Caminhou pelas galerias até sair do trecho iluminado, depois entrou em uma das aberturas nas paredes de vidro. Acendeu uma lamparina que trazia presa a mochila e começou a vasculhar o lugar. Revirou caixas e prateleiras até encontrar o que o conselho dos anciãos lhe havia pedido. Guardou o objeto na mochila, cuidadosamente enrolado em trapos grossos, apagou a lamparina e saiu para a rua.
Olhou para o sol e calculou que não devia passar do meio-dia, e não ficariam preocupados com ele até o cair da noite, de forma que resolveu ir atrás da origem das latas. Talvez fossem feitas por uma nova tribo, ou talvez houvesse em algum lugar um suprimento gigantesco delas, o que poderia conceder fartura para sua tribo por muitos meses.
Seguiu as ruas cheias de escombros em direção ao norte, sempre com a espingarda em punho firme e olhando duas vezes para cada janela, monte de entulhos ou esquina. Uma hora depois chegou até os limites da cidade, onde os prédios davam lugar a grande e cinzenta planície.
Ao longe, quase no horizonte, viu uma fina coluna de fumaça que subia mais clara que o céu por trás de uma pequena elevação do terreno. Poderia ser muitas coisas, mas sua intuição, ou sua curiosidade acirrada, lhe dizia ser o local onde os três nômades roubara a comida e o garoto.
Sondou a planície a sua frente com os binóculos a procura de qualquer sinal que pudesse denunciar a presença de outros nômades no caminho. O caminho parecia estar livre.
Ele andou por até quase metade da tarde, caminhando pelas cinzas e pelos escombros pelos quais passava vez ou outra. Tinha pressa de chegar até o local de onde surgia à coluna de fumaça e voltar para sua tribo antes do escurecer.
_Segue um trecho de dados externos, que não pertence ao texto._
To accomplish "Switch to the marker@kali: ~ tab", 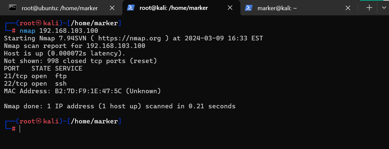I will click(x=277, y=8).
Não parou nem para beber água nem para comer. Não queria perder tempo com isso e se ver na estrada, ou pior, nos arredores da cidade, no anoitecer.
No meio da tarde chegou até a elevação, atrás da qual ficava a origem da fumaça, que agora era apenas um fio diáfano ascendendo.
Subiu a colina com cuidado, evitando pisar em pedras soltas ou qualquer coisa que pudesse denunciá-lo. Chegou ao topo e olhou para baixo.
Um carro grande, de um modelo que ele nunca havia visto antes, e sem um grão de ferrugem estava estacionado ali embaixo. De uma de suas laterais, que ficava na sombra da colina àquela hora, estendia-se uma tenda cinzenta. Sob a tenda estavam mesas, cadeiras e ao largo a fogueira, agora quase apagada.
Marcelo desceu a colina, com um pouco menos de cuidado agora do que na subida. Sempre com a arma em punho, vasculhou tudo.
Contornou o carro e abriu as duas grandes portas em sua traseira. Ali dentro, sobre uma poça de sangue estava o corpo da mulher, com sua pele branca desnudada pela roupa rasgada e os cabelos dourados com crostas negras de sangue seco. Marcas arroxeadas cobriam seu rosto inchado, seu pescoço e os seios. Os resto visíveis de sua roupa lembravam as que o garoto usava, antes de ser consumido pelas chamas.
Ele fechou as portas com o cano da arma, e sentou-se em uma das cadeiras sob a lona. Tirou de sua mochila a vasilha de água e uma das latas de comida.
Estava com o gargalo da vasilha em seus lábios, com a água morna começando a molhar sua língua quando sentiu uma dor lancinante em seu antebraço direito. Segundos depois, quando o estrondo do tiro chegou a seus ouvidos, ele soltou a vasilha, que bateu no tampo da mesa e caiu no chão, espalhando a água pelas cinzas e poeira, criando uma pequena poça no chão seco.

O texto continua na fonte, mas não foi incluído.